ENTRIES PROVIDED →
__________________________________________________

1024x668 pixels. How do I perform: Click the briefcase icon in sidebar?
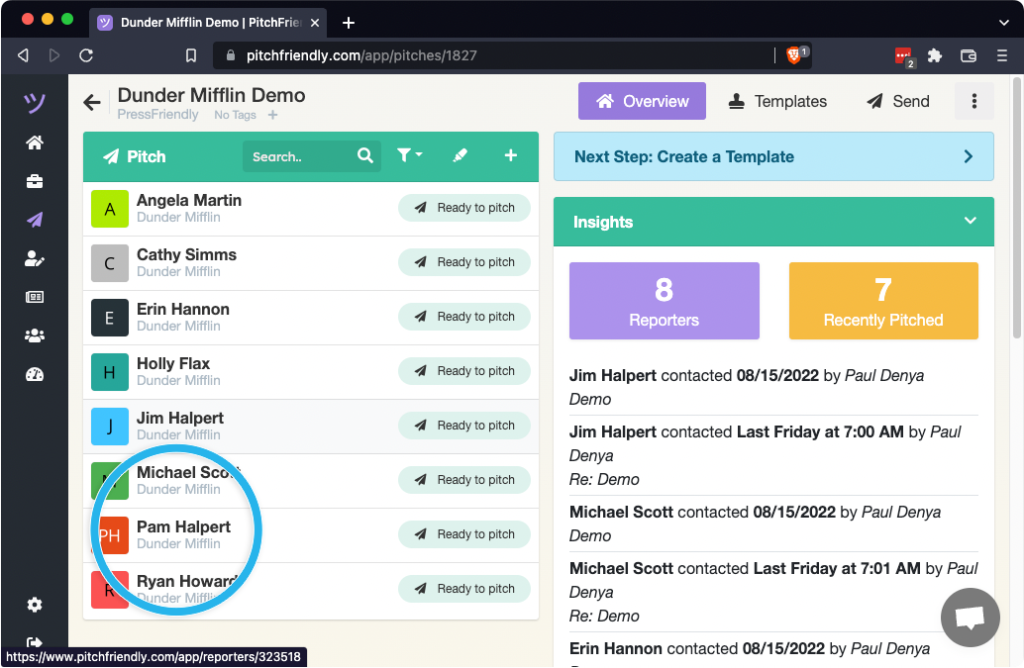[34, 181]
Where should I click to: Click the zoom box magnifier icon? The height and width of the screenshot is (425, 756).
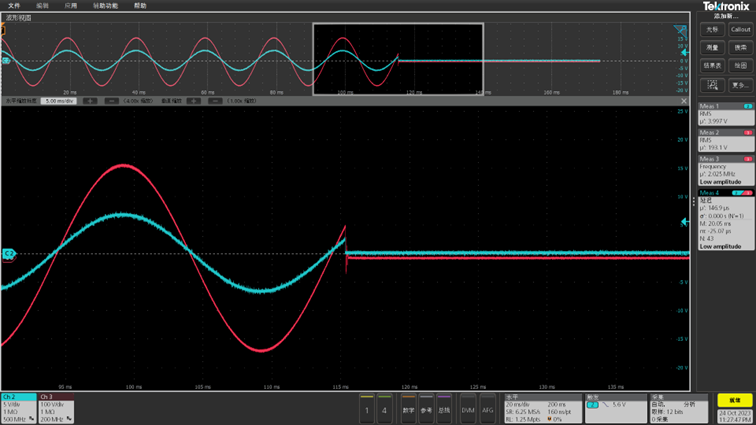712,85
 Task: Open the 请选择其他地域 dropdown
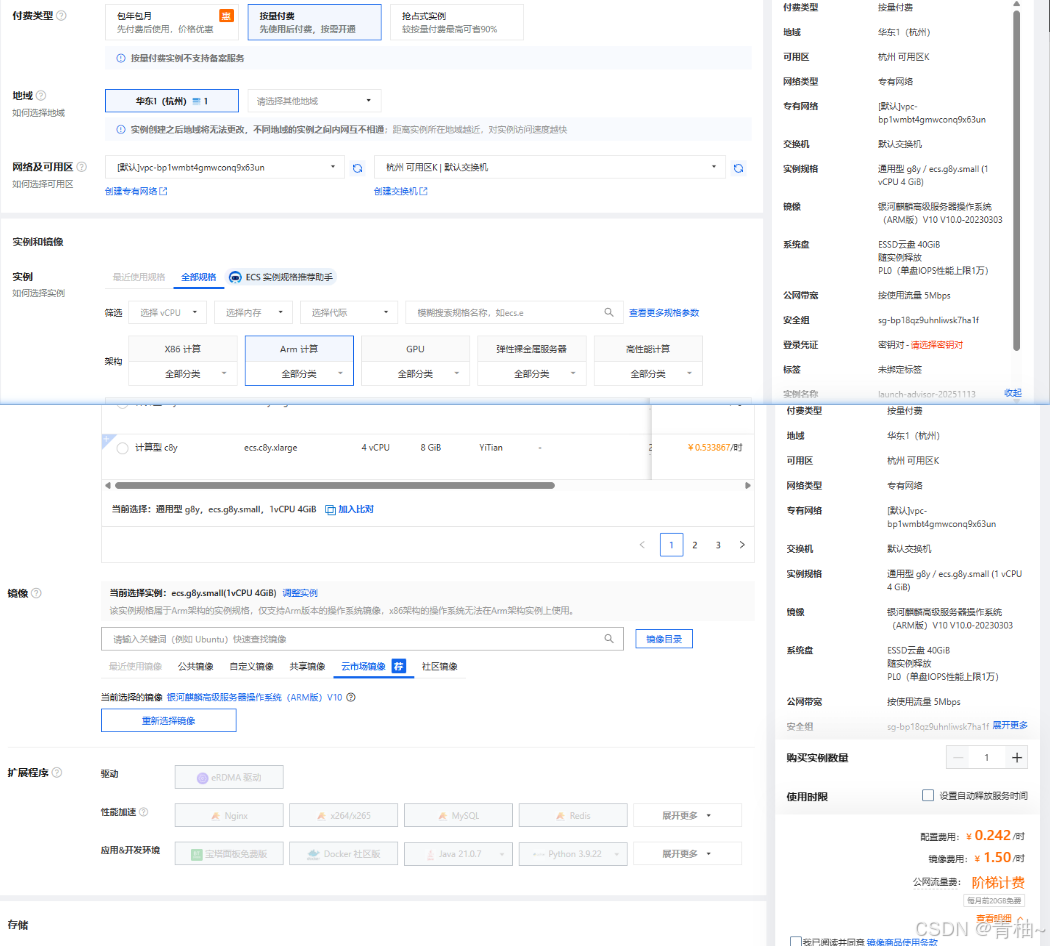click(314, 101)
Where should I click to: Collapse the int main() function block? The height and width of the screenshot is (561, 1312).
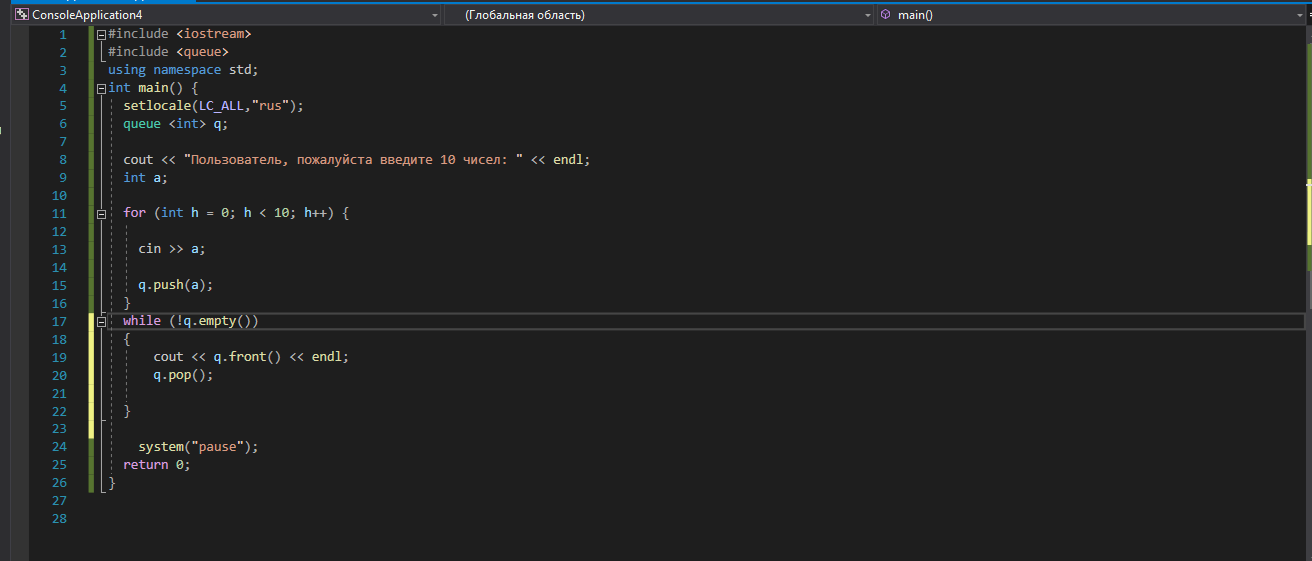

__________________________________________________

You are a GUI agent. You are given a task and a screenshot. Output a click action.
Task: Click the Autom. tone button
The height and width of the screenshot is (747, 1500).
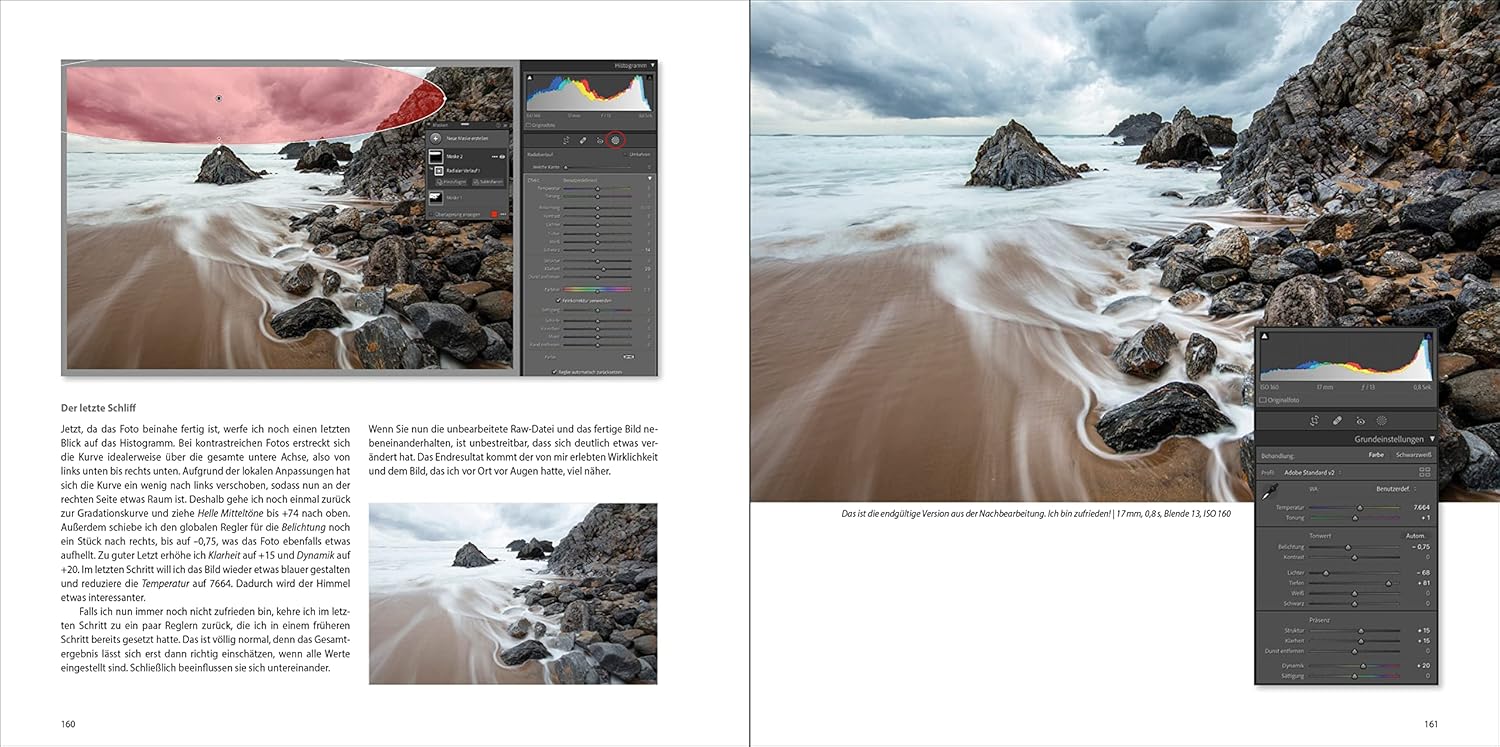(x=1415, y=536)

__________________________________________________

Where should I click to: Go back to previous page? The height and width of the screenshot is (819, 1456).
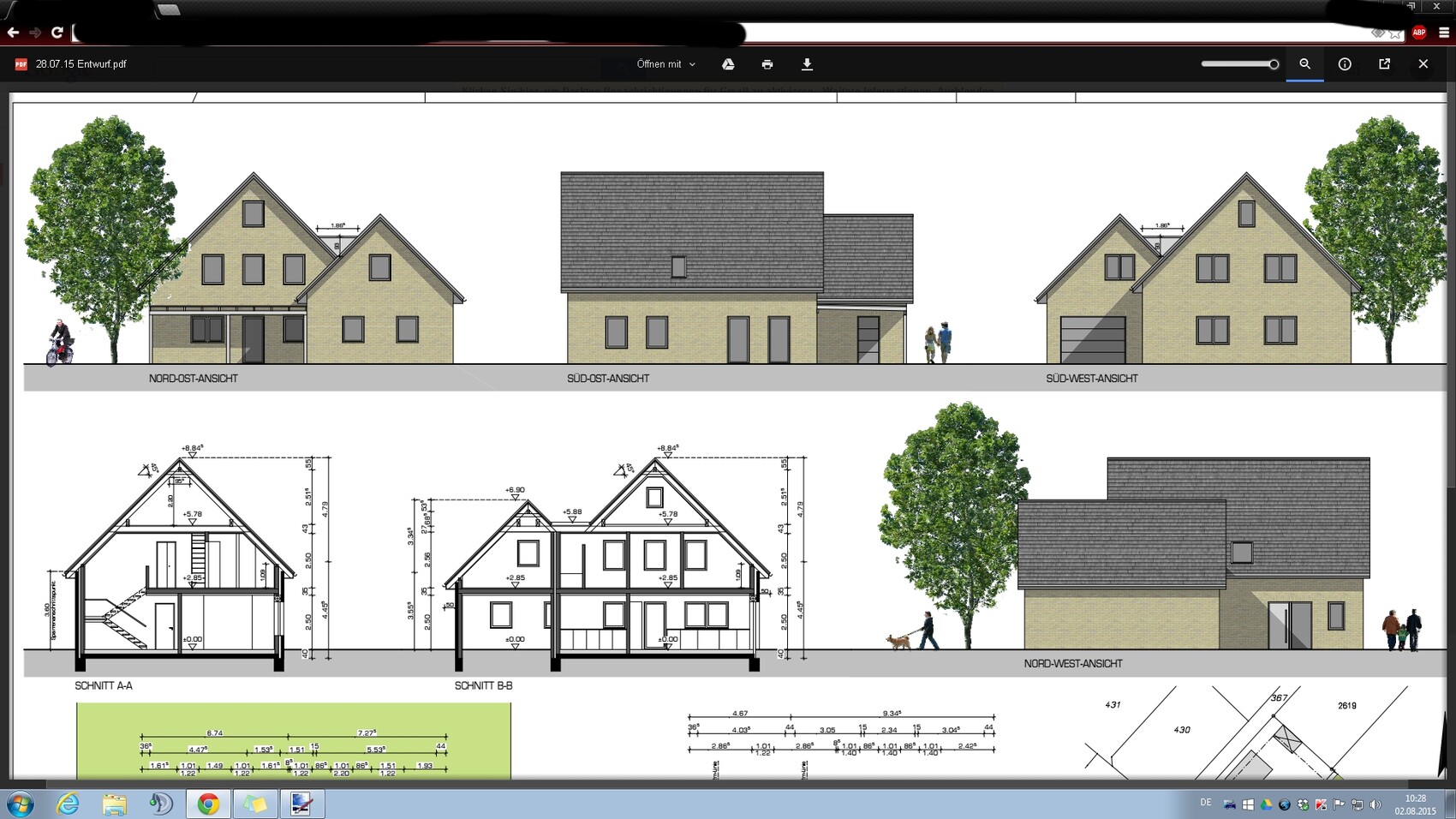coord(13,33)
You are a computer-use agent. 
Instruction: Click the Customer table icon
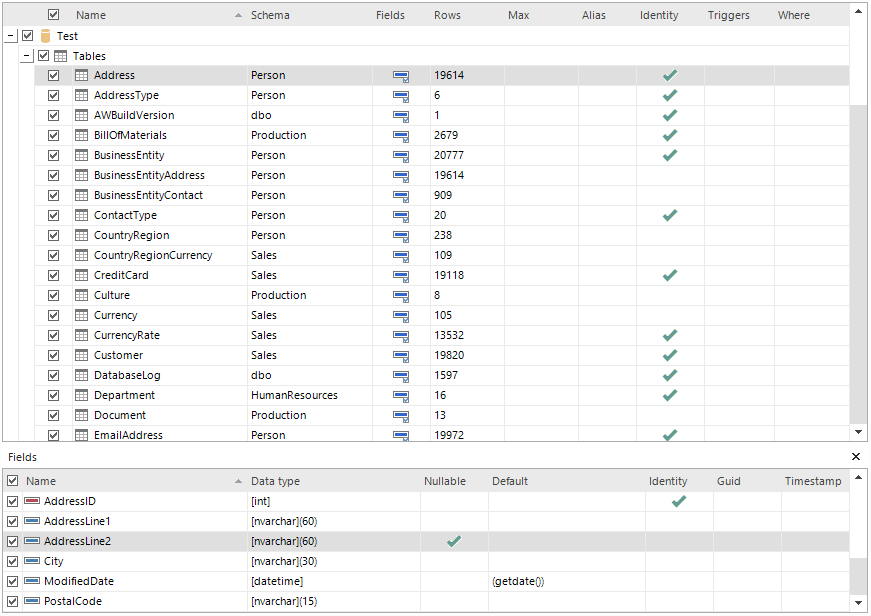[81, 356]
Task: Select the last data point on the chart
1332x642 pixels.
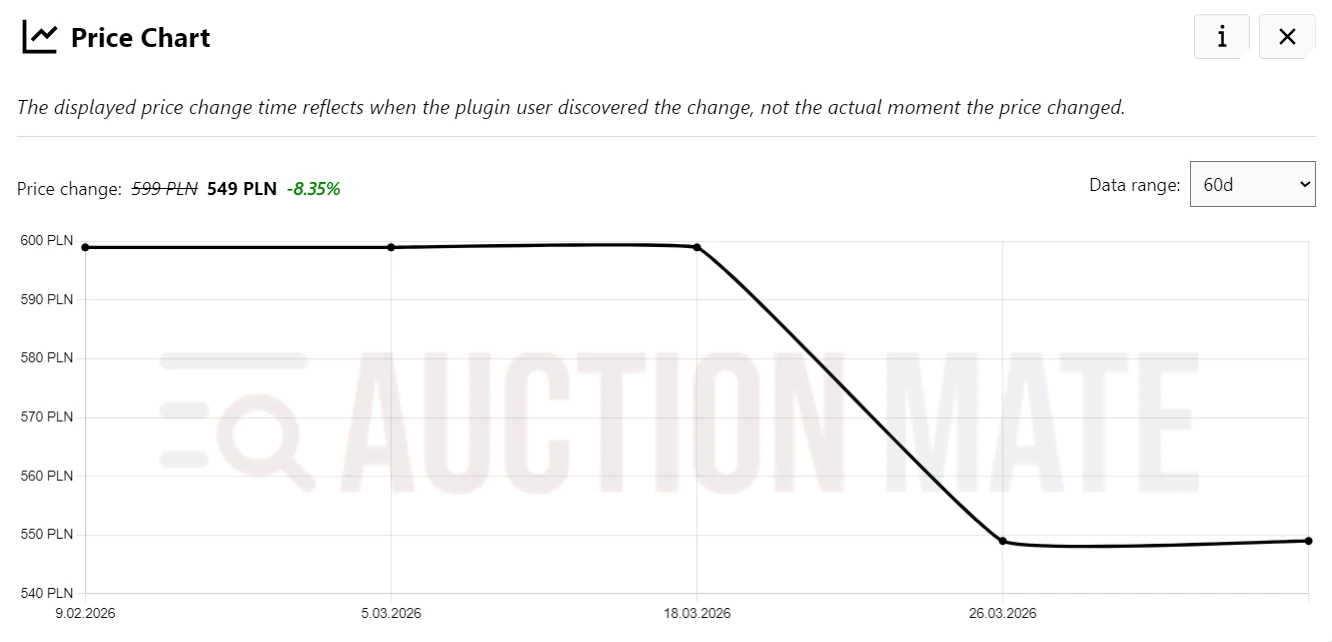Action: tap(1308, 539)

__________________________________________________

GOAL OF THE EXERCISE →
For the word "agent", work out how many lines of the entries contain it, and state the number alone.

COMPLETED EXERCISE →
2